Наступило 1 мая. День был прекрасный — истинно майский. Все были довольны этим днем, прошедшим для всех весело, в особенности для молодых червленских казачек. Они имели случай не только показаться во всей красе своих нарядов, но насладиться вдоволь разными сластями, попеть и походить хороводами, в присутствии штабной молодежи.
Этот же день и для меня был приятен, потому что я узнал о моем назначении состоять при четырех батальонах Люблинского и Замосцского полков, двух сотнях Моздокских и Гребенских казаков и восьми орудиях, долженствующих 4 мая выступить в Грозную, для участвования в военных действиях в Малой Чечне под начальством генерала Фрейтага.

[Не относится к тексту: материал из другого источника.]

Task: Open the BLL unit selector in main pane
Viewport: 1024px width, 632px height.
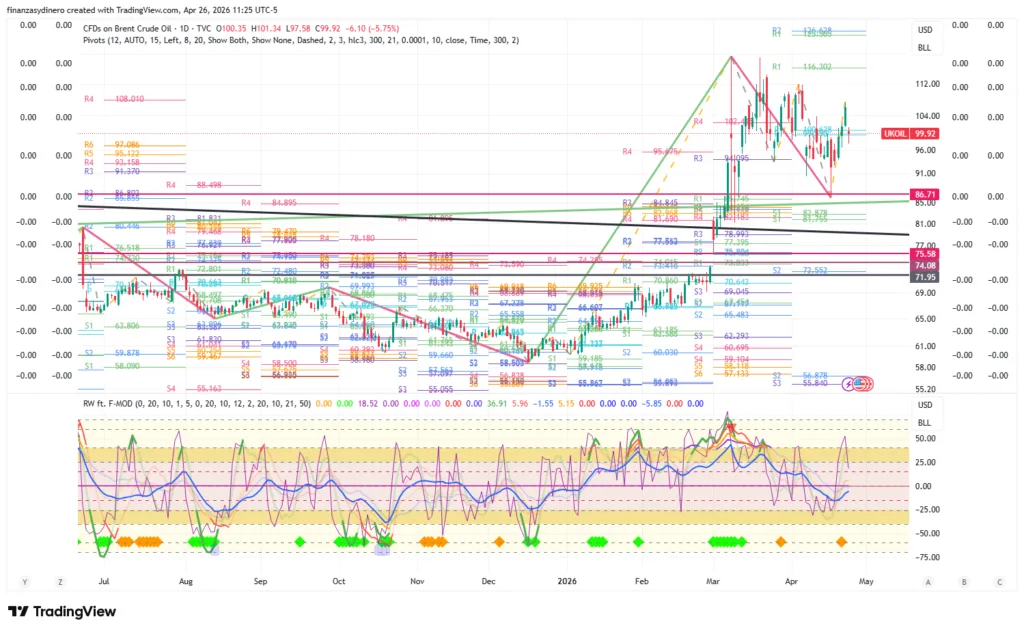Action: point(924,46)
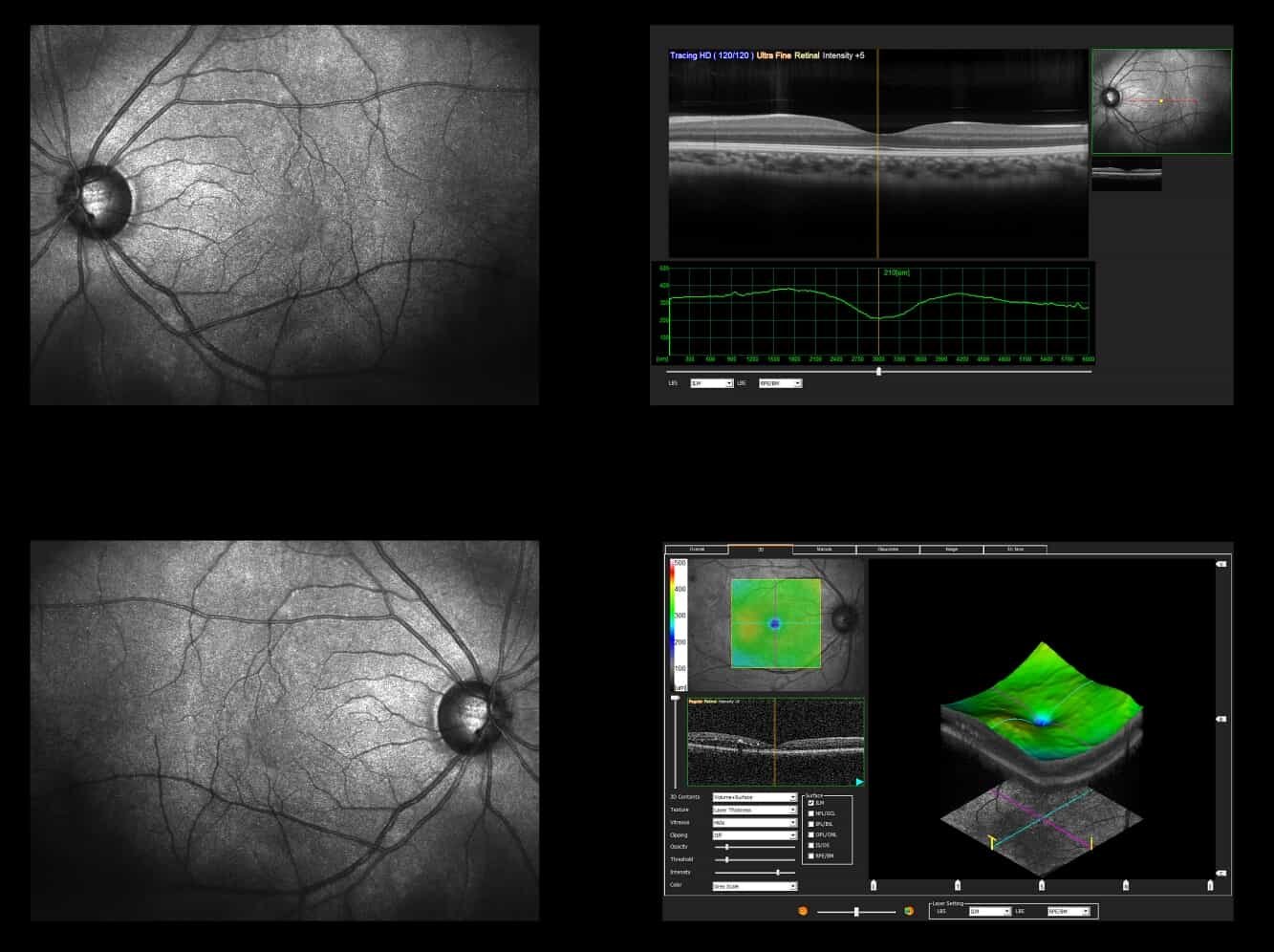Open the Color dropdown showing Grey Scale

point(794,885)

На меня была возложена переправа отряда через Терек, с тем, чтобы таковая была окончена непременно к вечеру 3 мая. Когда я прибыл утром на переправу к Николаевской слободке, то было переправлено на правую сторону Терека более двух батальонов, следовательно, об успешности переправы нечего было беспокоиться; только не случилось бы какого-либо несчастья. Но все кончилось благополучно, и к четырем часам переправа была окончена. Много помогли молодцы казаки, которые не только переправили своих лошадей вплавь, но и работали с полным усердием и знанием дела на паромах.
Путь от Николаевской переправы до Грозной, существующий со времени построения этой крепости, с 1840 года — восстания Чечни — считался весьма опасным. На этом тридцативерстном пространстве беспрестанно рыскали партии чеченцев, а по временам появлялись они и в значительном числе, нападая на пассажиров и транспорты, или так называемые оказии.
Для таких нечаянных нападений чеченцы преимущественно избирали или Сунженский хребет, изрезанный глубокими балками, подъем на который начинался на девятой версте от Терека и где находились Староюртовский аул и Горячеводское укрепление, или залегали за обрывистыми берегами Сунжи и Нефтянки, топкой речонки, отстоящей от Грозной на седьмой версте.
Если такие осады были опасны для оказий, в прикрытие которых, как бы велики они ни были, не могло быть назначаемо более двух рот и орудия, то немыслимо было думать о них отряду, состоящему более чем из 3 тысяч штыков и сабель. Несмотря на это, отряд совершил переход через Сунженский хребет и переправу через Нефтянку в боевом порядке, что было сделано для приучения солдат, как ходить в виду чеченцев, с которыми они в первый раз встречались.